= WHAT YOU WILL DO =
The whole listing, except its pictures, is to be repeated exactly.

= THE DATA =
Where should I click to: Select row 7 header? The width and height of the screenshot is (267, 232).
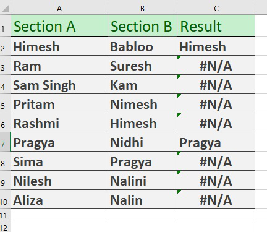pyautogui.click(x=5, y=142)
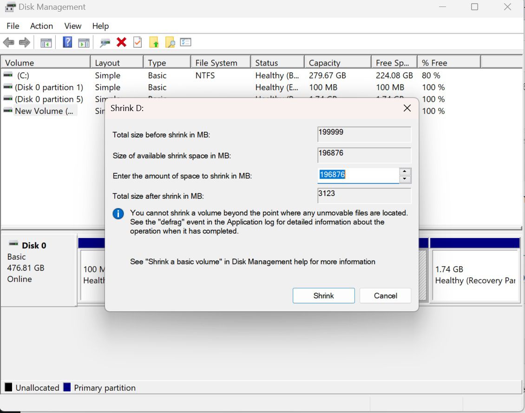Viewport: 525px width, 413px height.
Task: Click the shrink amount input field
Action: 358,175
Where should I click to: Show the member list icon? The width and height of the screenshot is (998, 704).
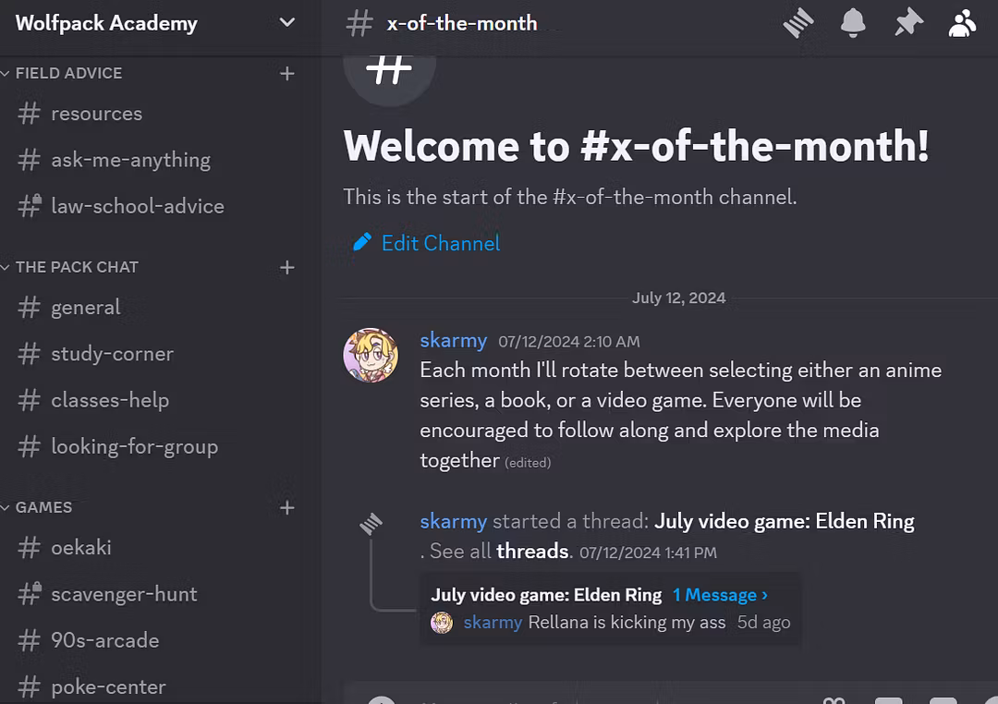(963, 23)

= THE ANSWER =
Where should I click to: Select row 7 header? The width and height of the screenshot is (267, 232).
pyautogui.click(x=5, y=142)
Viewport: 525px width, 413px height.
Task: Click the shrink amount input field
Action: 358,175
Where should I click to: Show the member list icon? The width and height of the screenshot is (998, 704).
(963, 23)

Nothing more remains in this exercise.